Am 30.11.2013 war es endlich soweit, der Vorhang zu 'Die Jungfrau von Orleans' öffnete sich im Schauspielhaus pünktlich um 19.30 Uhr. Mit im Zuschauerraum saßen die Schülerinnen und Schüler des Wahlpflichtunterrichts Darstellendes Spiel der Carl-Schomburg-Schule. Seit Beginn der Spielzeit waren sie eingeladen, diese Produktion des Staatstheaters als 'Premierenklasse' zu besuchen. Was bedeutet das?

Im Vorfeld lasen die SchülerInnen im DS-Unterricht Ausschnitte aus dem Text von Schiller und beschäftigten sich gleichzeitig mit dem Autor, dessen anderes Werk 'Wilhelm Tell' gerade im Deutschunterricht gelesen wurde. Streckenweise mußte der Text, der in einer unmodernen Sprache geschrieben ist, 'übersetzt' werden. Da es sich um den Kurs Darstellendes Spiel handelt, fand die Übersetzung zumeist in Standbilder und durch Beschäftigung mit den einzelnen Rollenfiguren statt. Außerdem wurden Bühnenbilder aus der Entstehungszeit der Dramen mit verschiedenen jüngeren Entwürfen verglichen und die Möglichkeiten der Veränderbarkeit von Dramen im Laufe ihrer Aufführungen wurden besprochen. Will ich als Zuschauer 'alles' präsentiert haben oder soll ein Freiraum für die Fantasie bleiben?

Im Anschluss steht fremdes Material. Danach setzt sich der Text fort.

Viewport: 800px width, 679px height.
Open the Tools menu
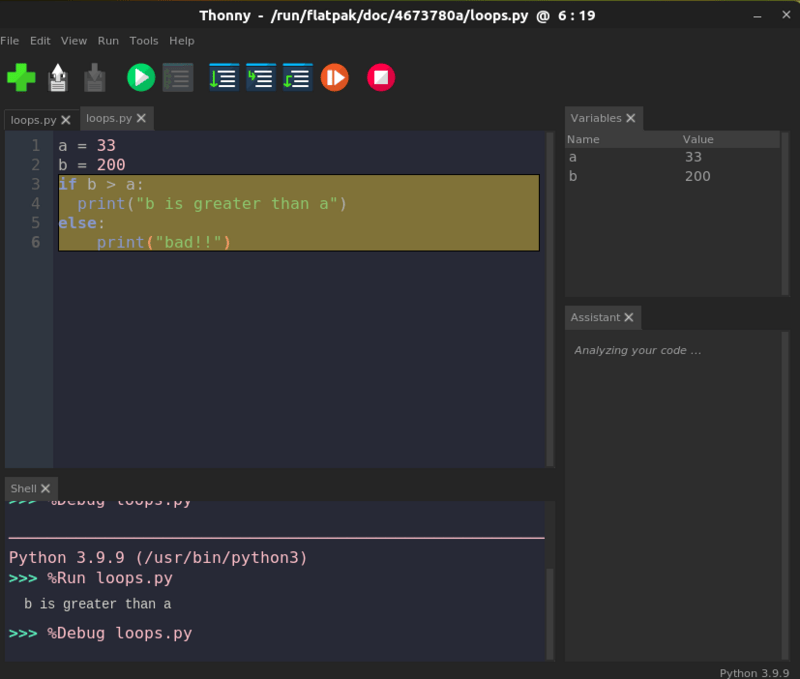pos(144,41)
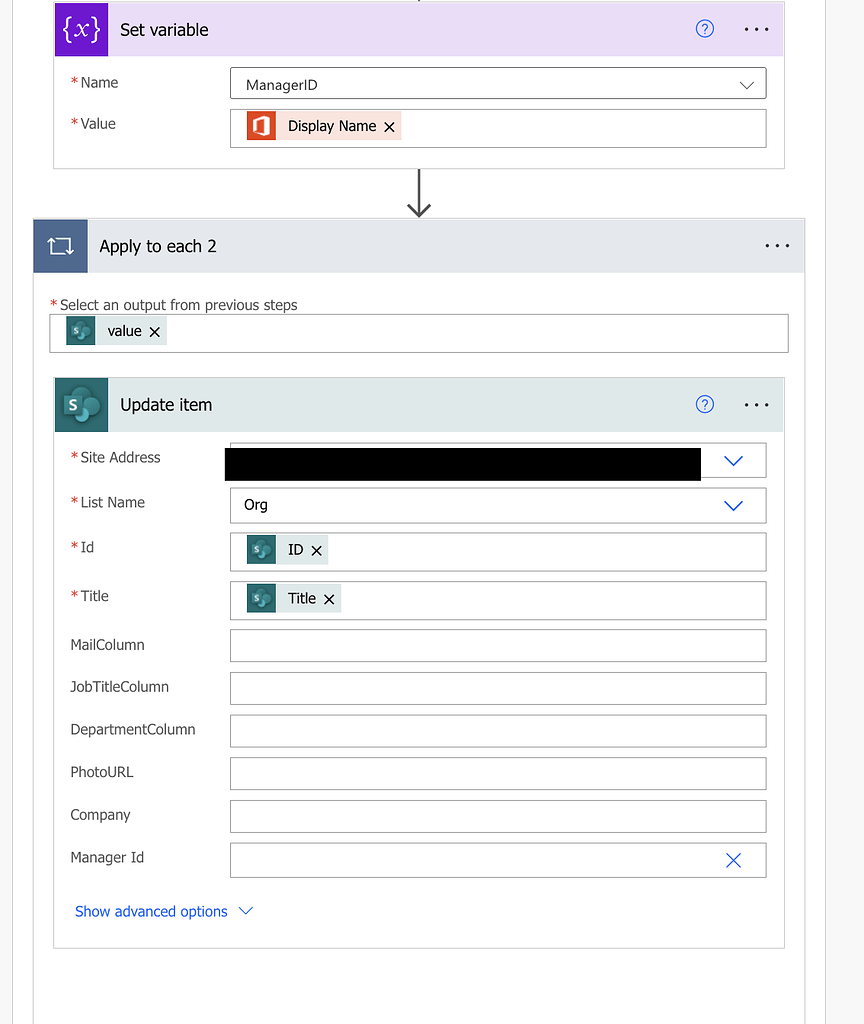Viewport: 864px width, 1024px height.
Task: Click into the MailColumn field
Action: (x=497, y=646)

Am letzten Schultag vor den Herbstferien wurde die Gruppe nachmittags ins Sitzungszimmer des Staatstheaters eingeladen. Dort wurde sie von den betreuenden Theaterpädagogen Thomas Hof und Marco Faller begrüßt. Weiter kamen produktionsbeteiligte Künstler aus der Kostümabteilung und dem Bühnenbau mit Entwürfen hinzu, sowie der Regieassistent und ein bestens aufgelegter Regisseur, Gustav Rueb, hinzu. Er gab bereitwillig über alles Auskunft, was die Gruppe wissen wollte und es entspann sich ein lebhaftes Gespräch von einer guten Stunde Dauer.

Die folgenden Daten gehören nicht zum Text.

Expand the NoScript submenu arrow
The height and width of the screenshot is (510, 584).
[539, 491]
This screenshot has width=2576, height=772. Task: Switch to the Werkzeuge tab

Der nächste Schritt kam dann am 11.11. (in der Zeit des Betriebspraktikums!). Ein Besuch zu einer Arbeitsprobe im Schauspielhaus stand an. Vorher hieß es warten, bis wir hinein dürfen. Die Zeit in der Kantine wurde dadurch verkürzt, dass die beteiligten Schauspieler ihre Pause dort verbrachten, sodass sie hier privat erlebt werden konnten und gleich darauf in der Ausübung ihres Berufs. Die Schülerinnen und Schüler betraten durch einen 'geheimen' Gang von der Kantine durch die Werkstatt, vorbei am Inspizientenpult auf der Bühne zum ersten Mal diesen Zuschauerraum.

Dann folgte eine intensive Stunde Probengeschehen, in dem alle zum ersten Mal eine Ahnung bekamen, was es heißt, eine Szene perfekt zu spielen.

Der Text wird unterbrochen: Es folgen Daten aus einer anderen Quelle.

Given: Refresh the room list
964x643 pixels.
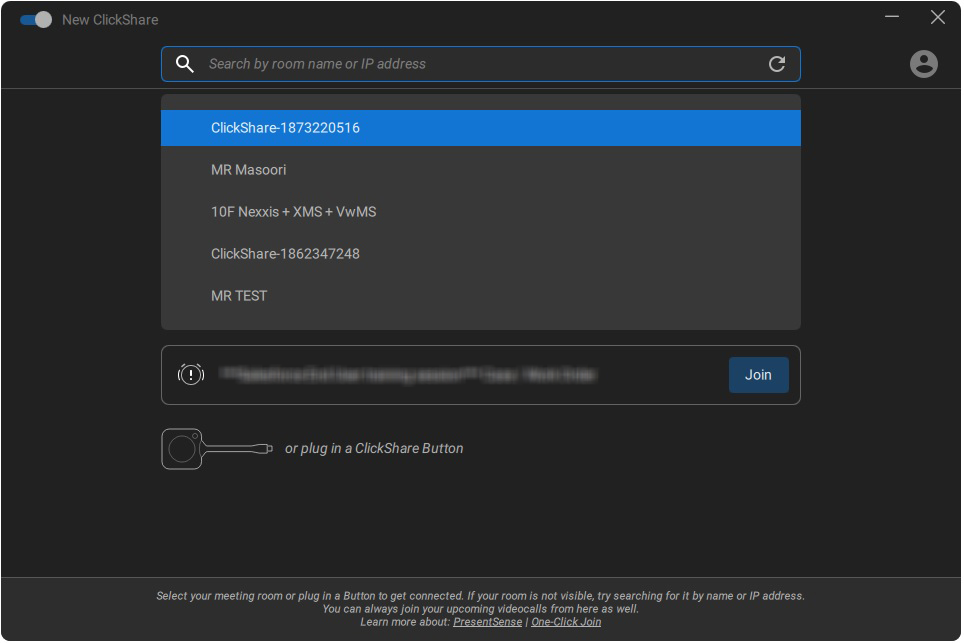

Die Spannung auf die eigentliche Premiere wuchs. Aus den Pemierenberichten, die zugleich ein schriftlicher Leistungsnachweis waren, habe ich ein fiktives Interview zusammengestellt, das unten gelesen werden kann.

Nach diesem großen Ereignis wurde das Projekt mit einem praktischen Workshop abgeschlossen, zu dem Thomas Hoof kam und am Ende Autogramme der beteiligten Schauspieler überreichte.

Ich habe das Staatstheater besser kennengelernt, erfahren, wie es bei einer Probe und einer Premiere aussieht. Ich habe den Regisseur Dinge über sein Stück fragen können. Es macht Spaß Premierenklasse zu sein!!